The Shape of the Universe and the Lorentz Transformation on mass in Rapid Motion

A synopsis of the 2010 paper (25 pages) on Inertia, Gravitation and the Absorber theory, is briefly as follows.  According to the generally accepted FLRW metric (Friedmann, Lemaitre, Robertson & Walker) the shape of the universe is either flat and infinite, or hyperbolic, or closed and spherical in structure.  If the version of the closed and spherical universe is assumed as the most likely, being the easiest to visualise mentally, then we are also aware that in terms of the observable universe, the latter is expanding out at light speed with a currently estimated radius of about 46.5 billion light years. This assumption led to a possible scenario which could be split into two alternative versions to explain how and why gravitation acts, as opposed to quantifying the force with which it operates, defined by Newton’s inverse square law. These two alternatives are as follows.

An observer on a star system not that far distant from the centre of such a sphere expanding out from the origin point of big bang, would be traveling out a velocity far less than that of the star systems of galaxies of matter close to the singular periphery of the spherical universe, which would  travelling at near light speed.

Due to the effect of the Lorentz transformation, the mass energy equivalence of these far-flung bodies on their slower moving galaxies further within, would be relativistically vast. If so, then the resulting gravitational effect of these outer galaxies at near light speed on these interior star systems would be enormously augmented. This assumption led to two alternative possible proposals for a mechanism behind gravitation, which also then leads to an explanation for dark matter.

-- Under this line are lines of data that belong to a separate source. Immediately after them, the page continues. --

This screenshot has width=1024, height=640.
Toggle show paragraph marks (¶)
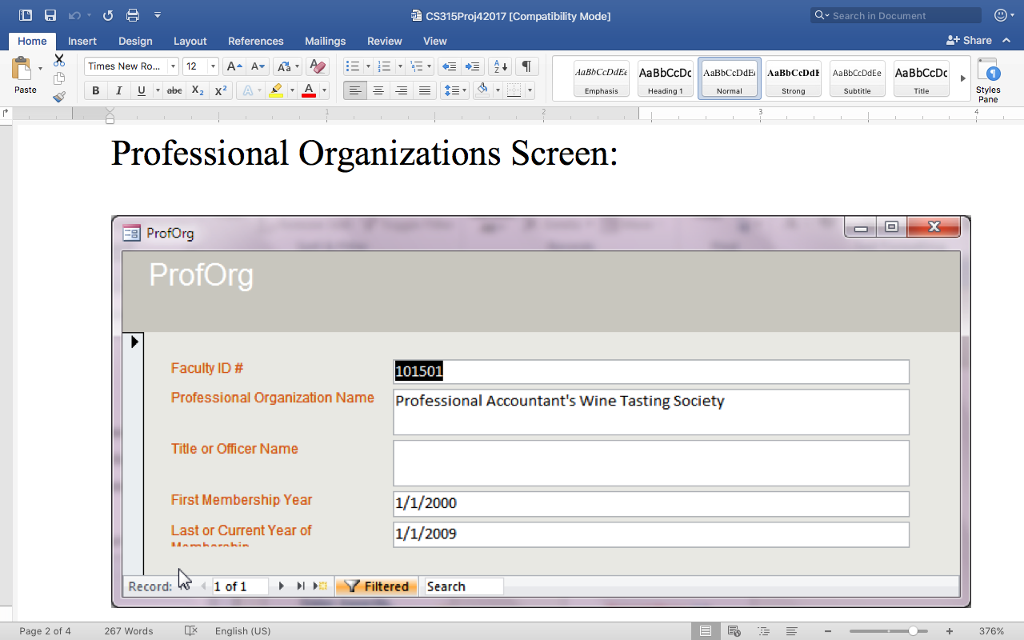[526, 67]
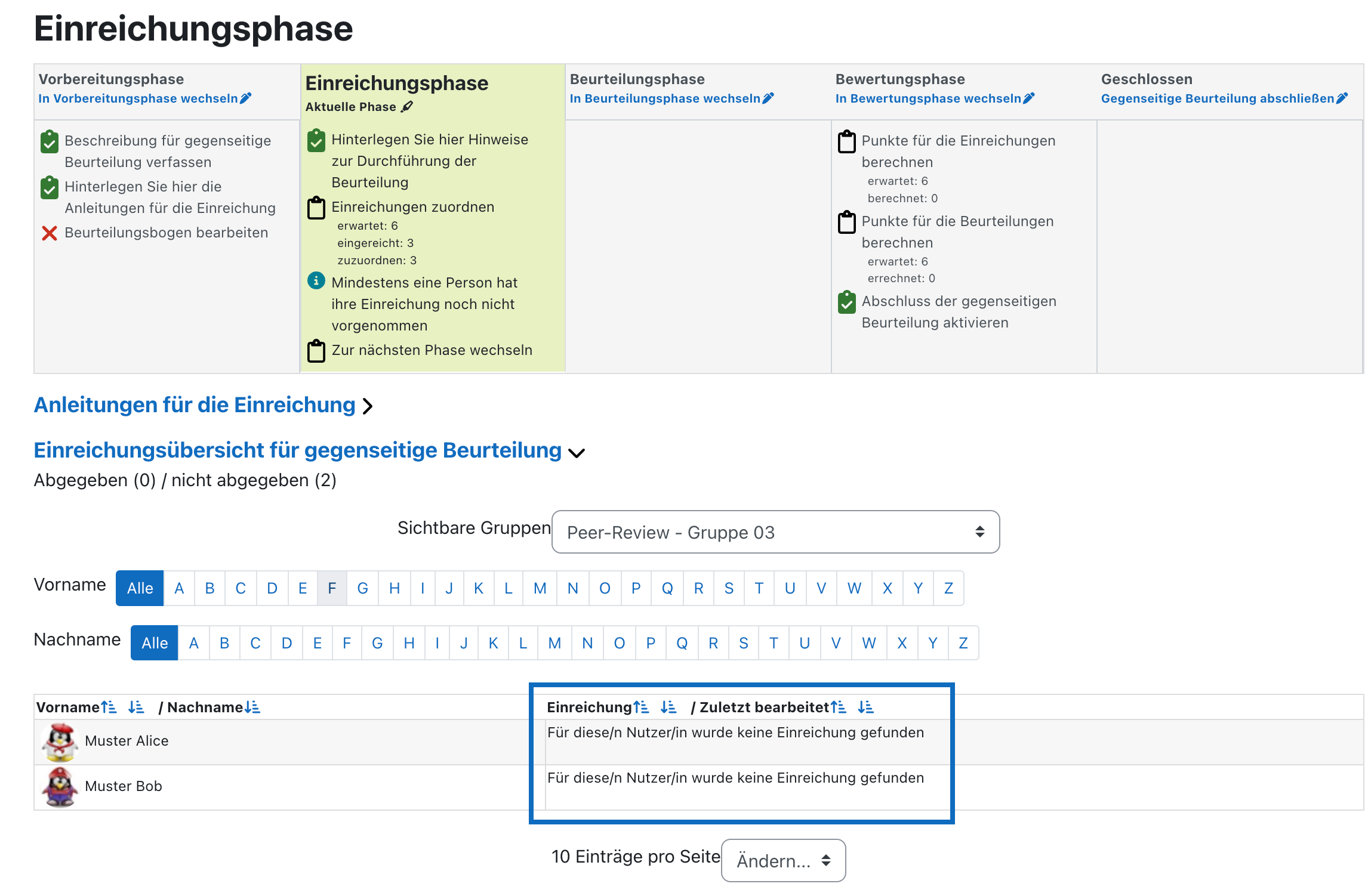Open the Sichtbare Gruppen dropdown

coord(775,532)
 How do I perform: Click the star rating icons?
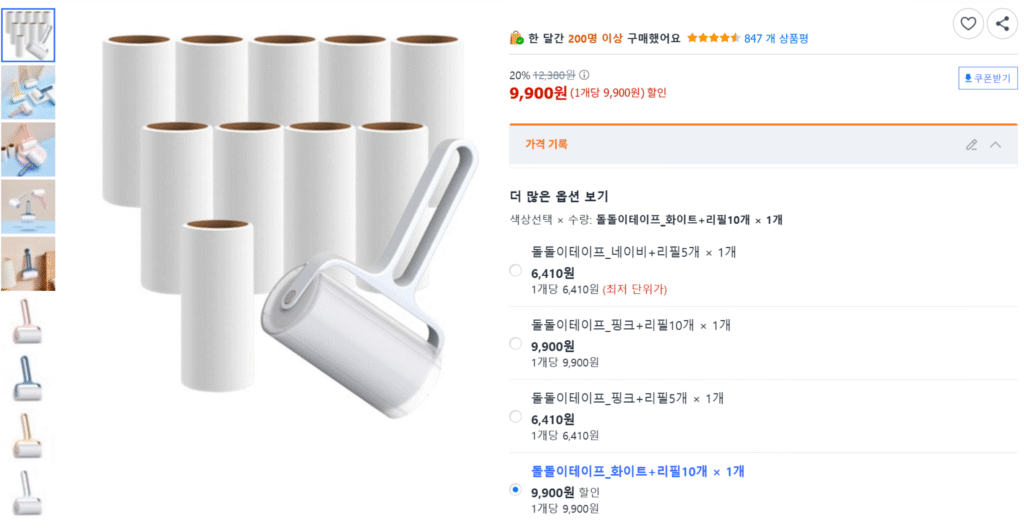click(x=713, y=39)
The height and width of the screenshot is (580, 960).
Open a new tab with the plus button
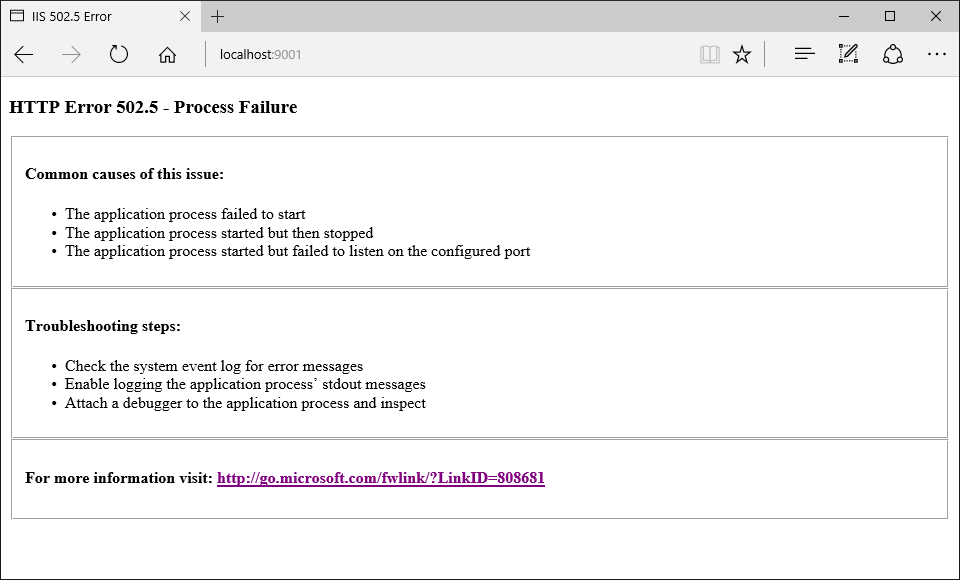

The first alternative assumes that attractive gravitation effect of the almost infinite relativistic mass of the outer galaxies on those at inner levels from all directions from the containing sphere, would create inertia in the form of resistance to an omnidirectional increase of acceleration. This would appear to be in accord with Mach’s principle, which to my knowledge has never been satisfactorily explained. The problem here, very briefly, is why does a suspended Foucault’s pendulum oscillate with reference to the stars and not the Earth’s rotation. Mach allegedly described his principle as “When the subway jerks, it’s the fixed stars that throw you down”. This can be more formally be described as ‘Every particle of matter in the universe, and its motion, has an effect on every other particle elsewhere.’ From when I first made this observation a number of decades ago, I have maintained a persistent intimation that there must be a strong  connection between gravitation and Mach’s principle.

Thus,  the very substantial quantities of matter near the periphery moving outwards at near light speed would exercise a huge attractive effect on all matter further within. If, for instance, the attractive force of just one nearby section of the expanding universe on, say the Earth, were considered, and if the inverse square law were invoked, this would be exactly countered by the much larger opposing section at the opposite end of the universe, albeit so much further distant.  In short, there would be equilibrium of all such forces of attraction, assuming that matter was moving at constant velocity rather than accelerating.

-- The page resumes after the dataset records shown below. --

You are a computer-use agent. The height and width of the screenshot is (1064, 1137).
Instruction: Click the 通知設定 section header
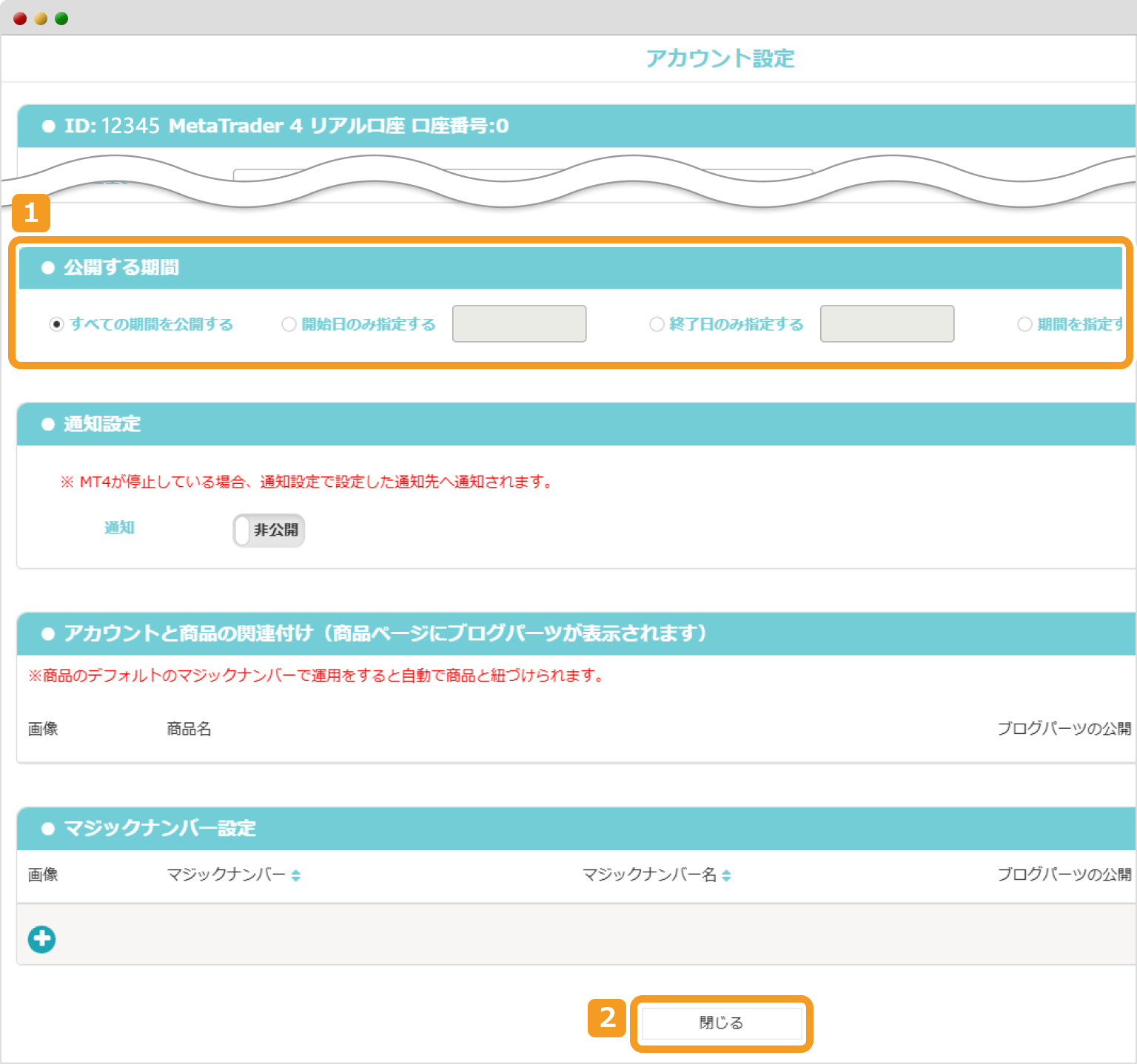[x=101, y=424]
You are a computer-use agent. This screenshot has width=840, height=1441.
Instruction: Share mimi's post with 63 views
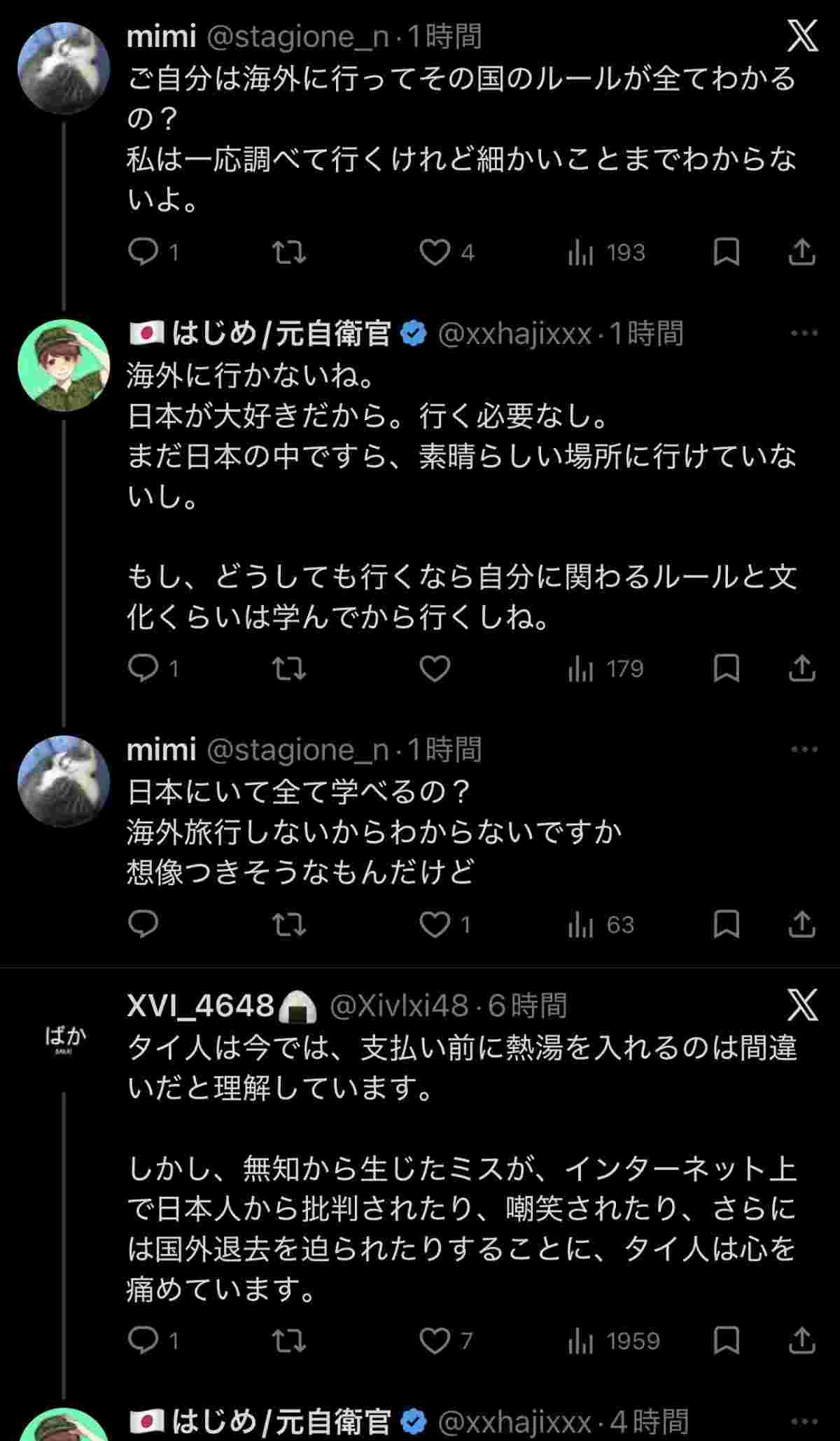pyautogui.click(x=802, y=924)
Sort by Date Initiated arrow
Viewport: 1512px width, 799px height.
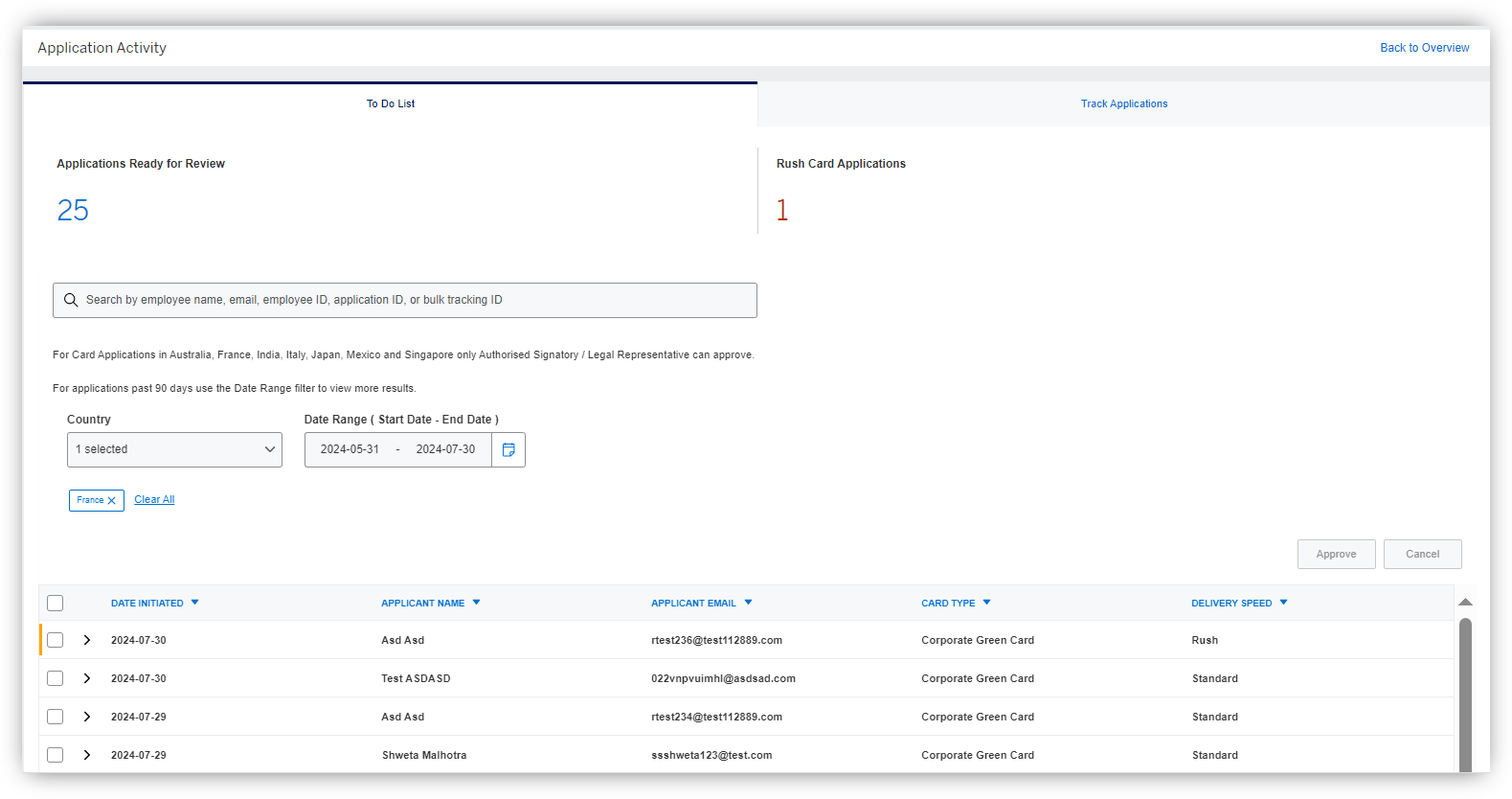195,603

Then, if a further assumption was made, that that this rim of the expanding universe would be travelling at light speed, then as such, it would be the largest singularity state conceivable. Beyond the limits of the expanding spherical universe, there would be another continuum, which we could never register or experience.

About 40 years ago it first occurred to me that all the electromagnetic  (EM) waves emitted from any such source of an oscillating charged particle might possibly be drawn out to duplicate the action of this huge singular rim. In other words, the EM radiation (photons if conceived as particles) would to be  drawn out at the same velocity to duplicate the direction and action exactly of this very singular edge of the universe. At that time, I had failed to become aware of the of the limitations produced by the fact of the observable universe, and which only occurred to me in this context in early 2021, inexcusably late as ever (further comment on the consequences of the observable universe is described towards the end of this paper). Such a scenario also would provide a remarkably simple explanation for the action and behaviour of electromagnetic radiation.

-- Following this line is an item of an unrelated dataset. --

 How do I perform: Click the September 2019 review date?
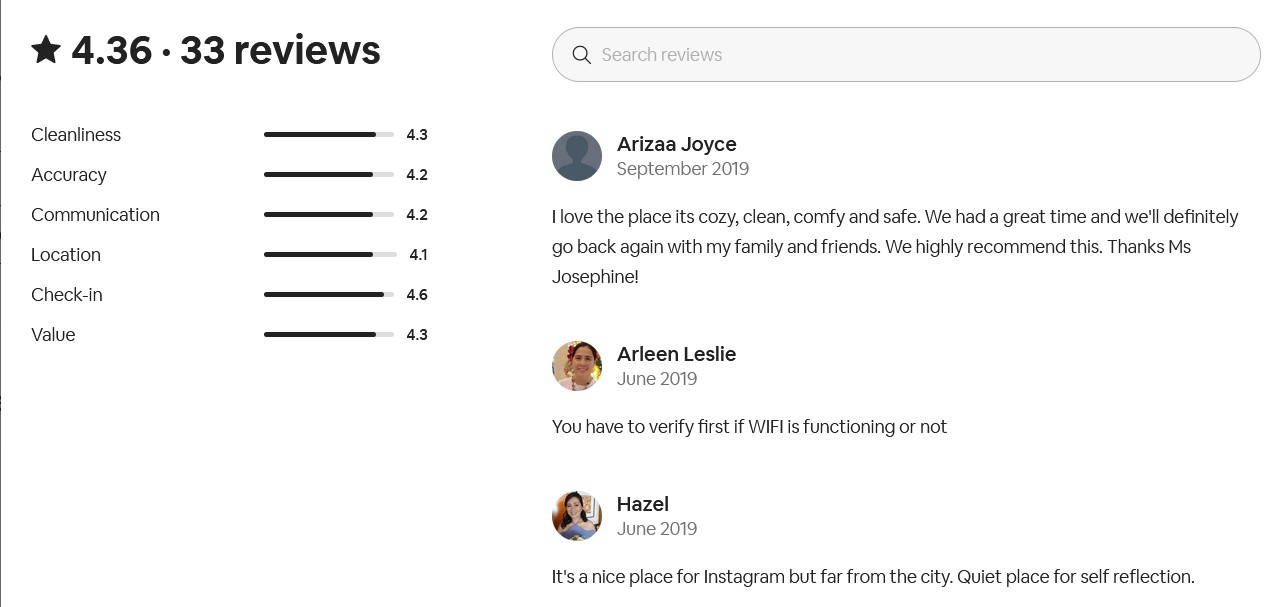click(x=682, y=169)
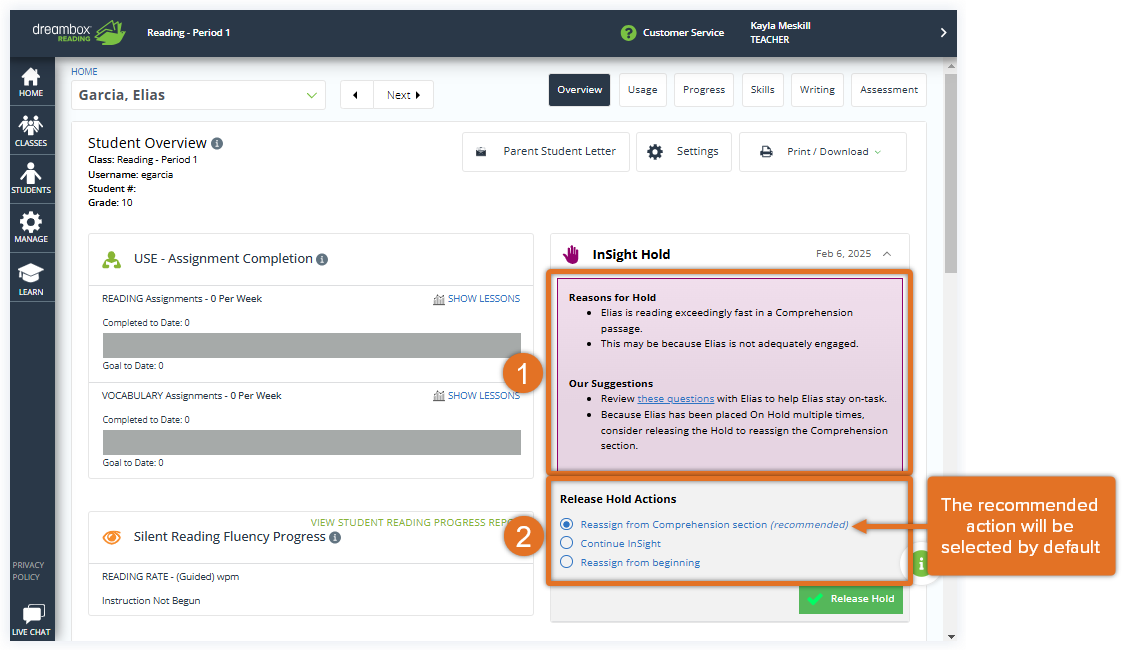Click the green info icon near Release Hold

pyautogui.click(x=920, y=563)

Thus, if this further assumption is made that this singular rim travelling out at light speed, supported by the existence of the observable universe, here would effectively be a resonance or duplication effect, mediating the motion and action of all EM radiation within. This should in turn  enable a number of existing unknowns to be resolved as to the way in which action is transmitted across space at light speed to be presented with some seemingly simple answers.

An Alternative Interpretation of Gravitation’s action

This assumption led to a second possible alternative explanation for gravity’s action if it was assumed that it acted as a repulsive tendency rather than attractive. Inevitably this was very counter intuitive, but it leads to a possible solution of great simplicity and efficacy allied to the assumption of an expanding spherical  universe. 

Such a gravitational force would act inwardly on all matter within, due to the multiple peripheral star systems traveling outwards at near light speed. The relativistic energy mass of these would act overwhelmingly inwards  to centre of such a contained universe. But if so, planets would not spin around stars and life would not be held down to the surfaces of the planets. However, there is a relevant analogy here which seems to give a not impossible answer, and which as far as I know, has never occurred to anybody else yet.

The effect of transmission of EM radiation across space is very much reduced if conducting material is placed between the transmitting source and a receiver. In short there is a very palpable blanketing and reduction effect in the transmission of electromagnetic energy across space, in which case why should not the same apply to gravitation?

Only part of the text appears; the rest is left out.